EXERCISE OBJECTIVE –
Restate the listing below word for word. No picture belongs in the result.

RECORDS TO PROCESS –
—————
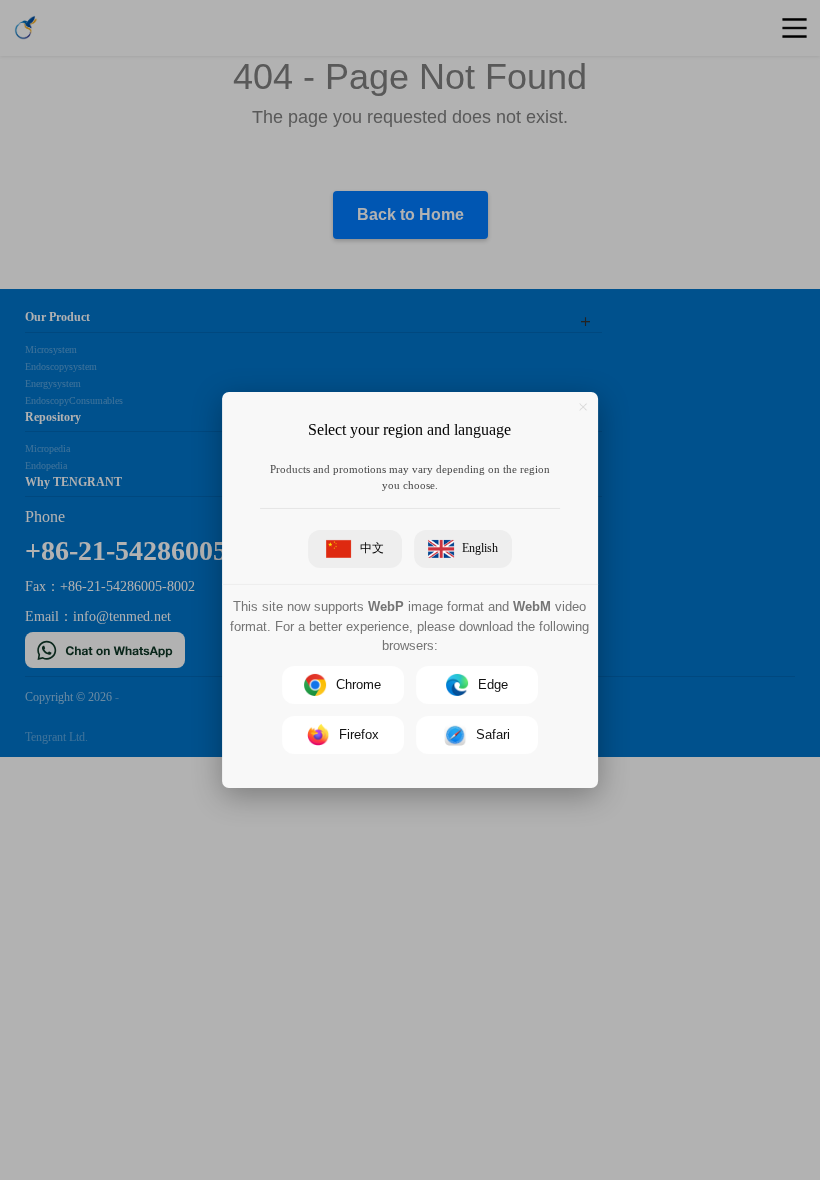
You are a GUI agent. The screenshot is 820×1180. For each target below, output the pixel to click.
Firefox (359, 734)
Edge (493, 684)
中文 (372, 548)
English (480, 548)
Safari (493, 734)
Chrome (358, 684)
—————
EXPECTED OUTPUT –
You are a GUI agent. The screenshot is 820×1180. For each target below, output the pixel to click.
Firefox (359, 734)
Edge (493, 684)
中文 (372, 548)
English (480, 548)
Safari (493, 734)
Chrome (358, 684)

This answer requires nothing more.